● **TO BE DONE**:
Report every line in the listing below that contains the string "resolution", copying each such line whole. Only matches in the same case count.

>> START GIVEN DATA

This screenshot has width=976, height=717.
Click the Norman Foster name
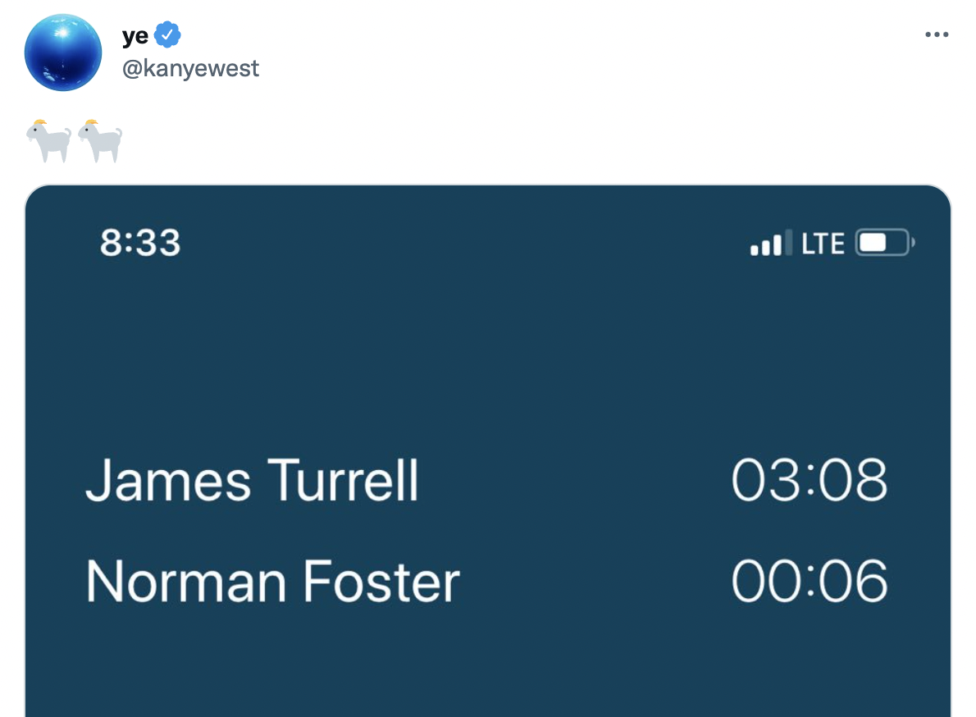(x=272, y=582)
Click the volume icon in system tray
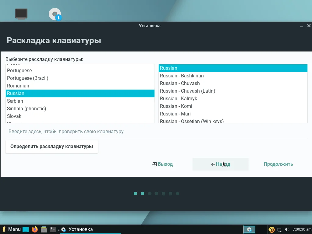The image size is (312, 234). [286, 229]
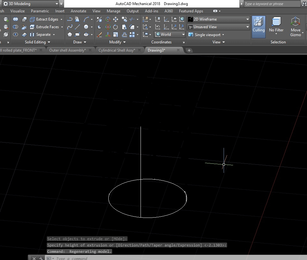Select the Move tool in Modify panel
Image resolution: width=307 pixels, height=260 pixels.
pos(116,19)
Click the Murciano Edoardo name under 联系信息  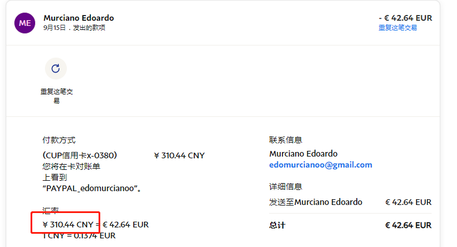tap(303, 154)
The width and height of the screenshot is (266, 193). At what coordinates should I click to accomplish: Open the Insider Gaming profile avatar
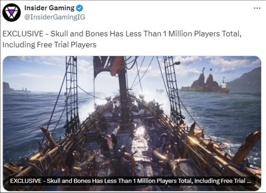pos(12,12)
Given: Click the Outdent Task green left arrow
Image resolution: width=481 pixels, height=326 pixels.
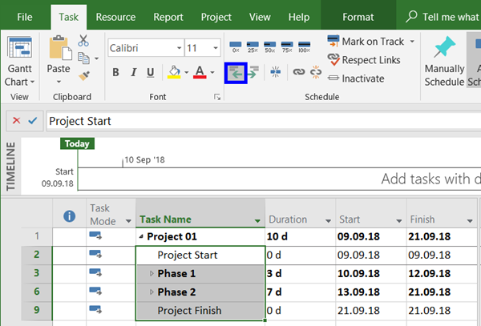Looking at the screenshot, I should (235, 72).
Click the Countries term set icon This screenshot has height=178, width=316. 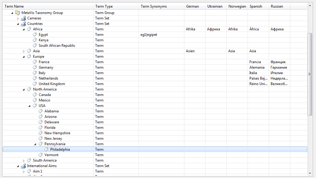[x=23, y=24]
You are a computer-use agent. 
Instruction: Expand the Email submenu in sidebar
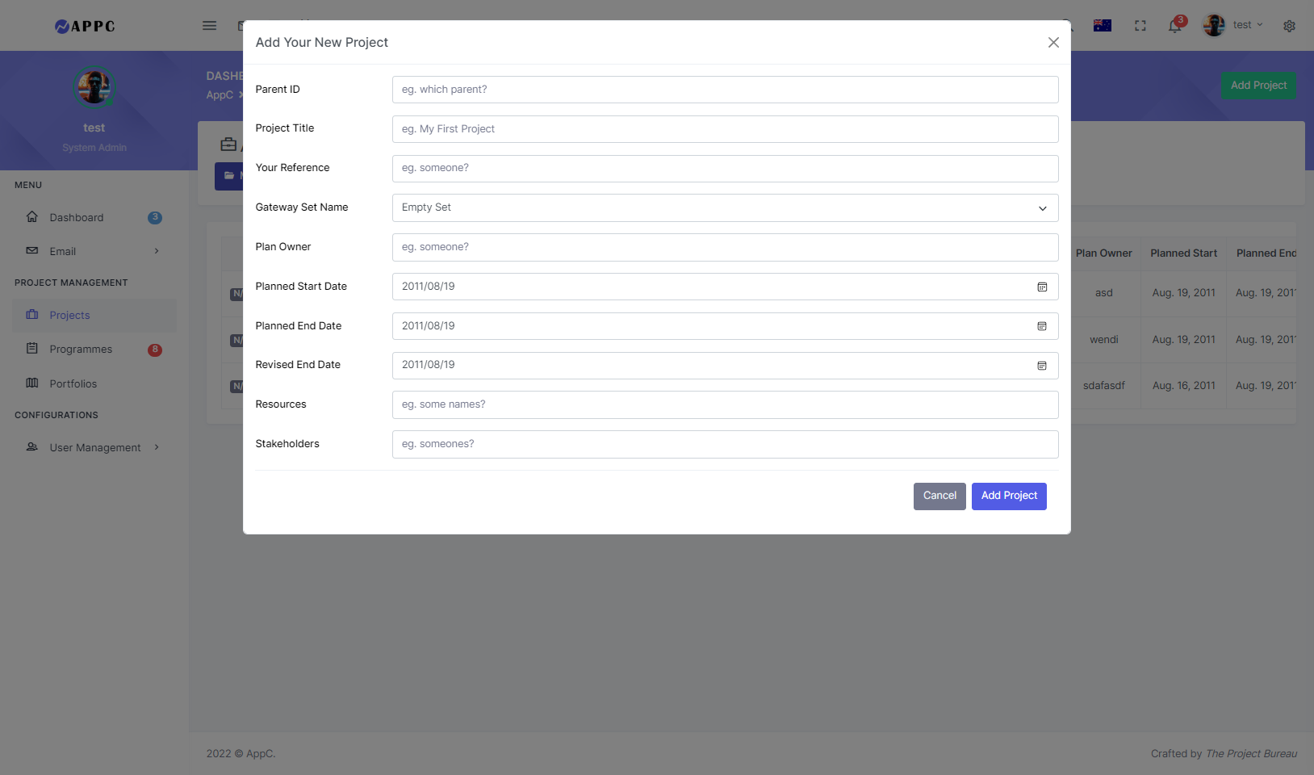click(x=93, y=251)
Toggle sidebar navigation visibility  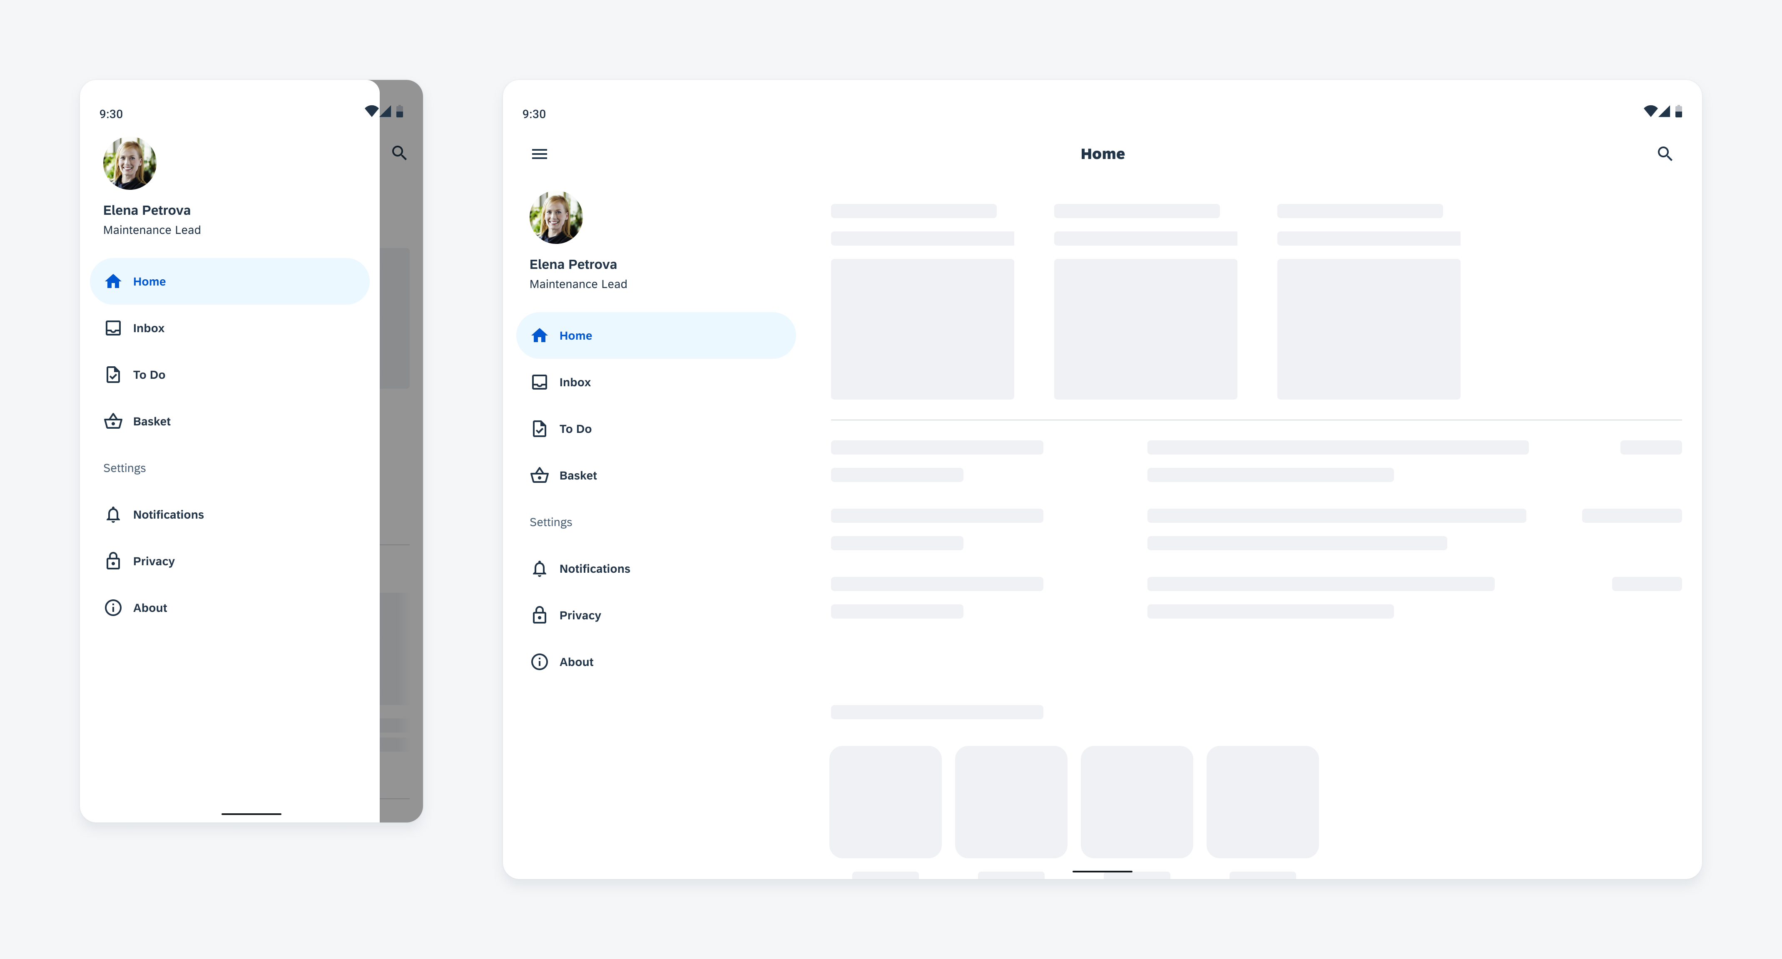[538, 153]
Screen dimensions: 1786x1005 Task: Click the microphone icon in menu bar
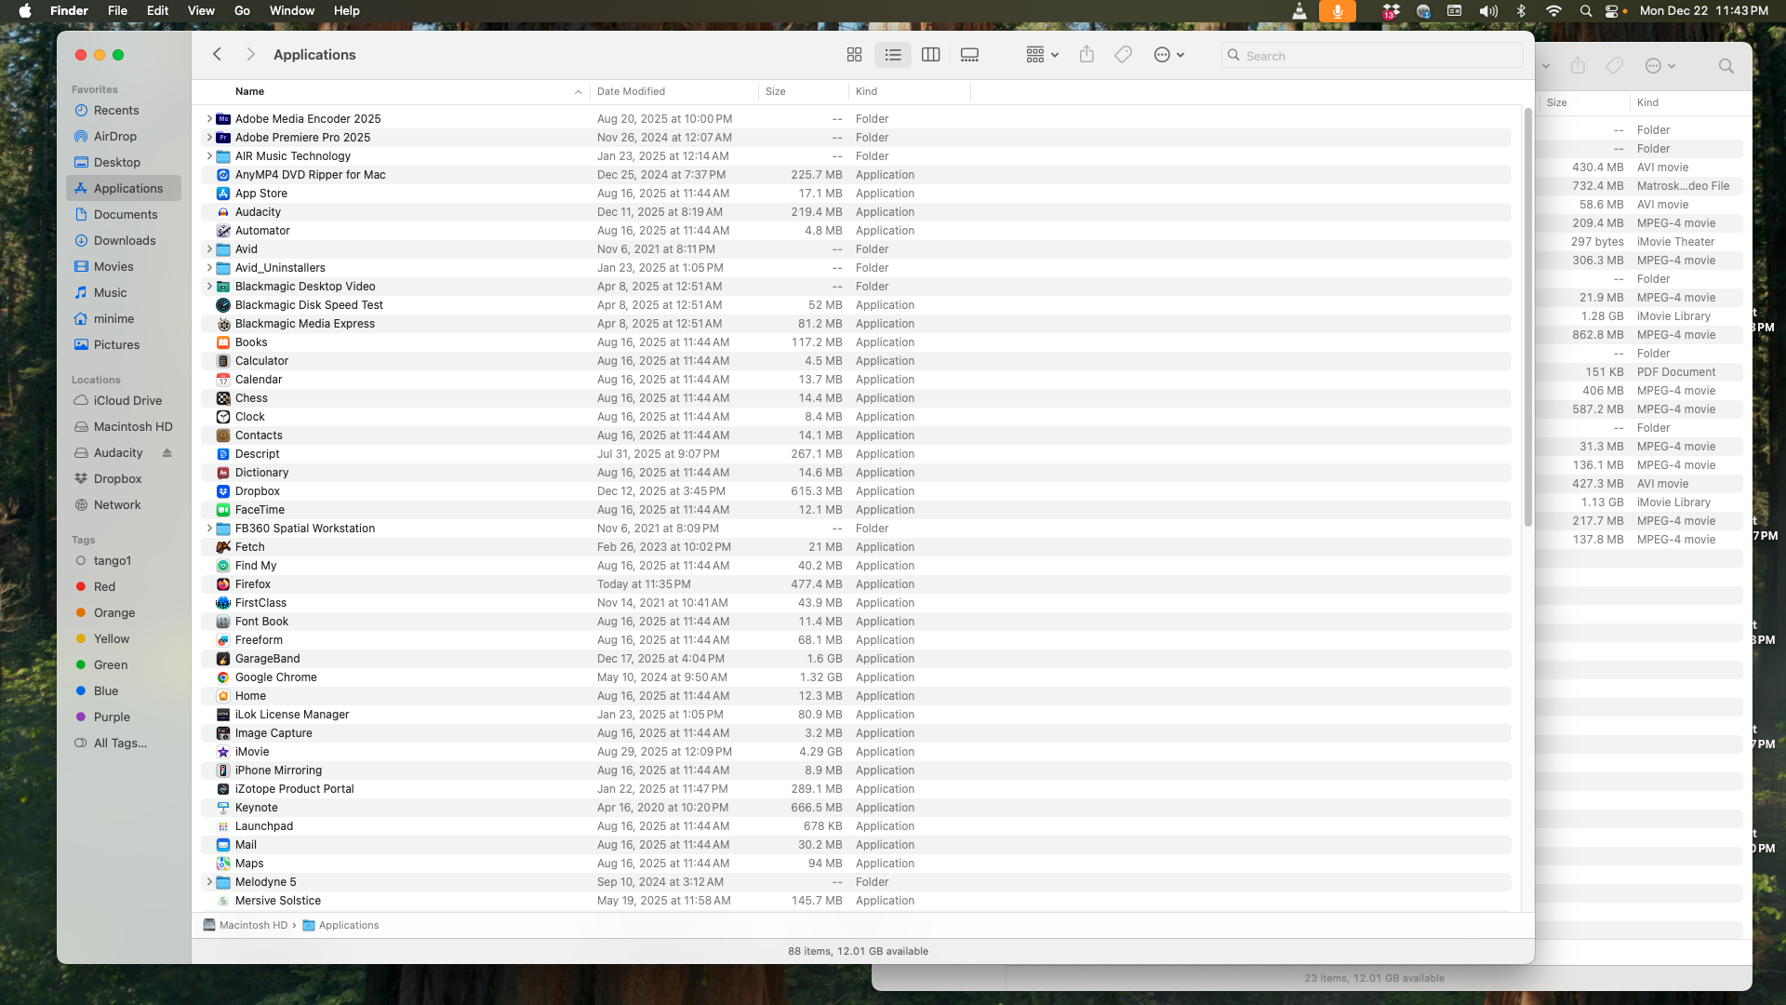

>> END GIVEN DATA

● **FINAL RESULT**:
Image resolution: width=307 pixels, height=260 pixels.
Image resolution: width=481 pixels, height=326 pixels.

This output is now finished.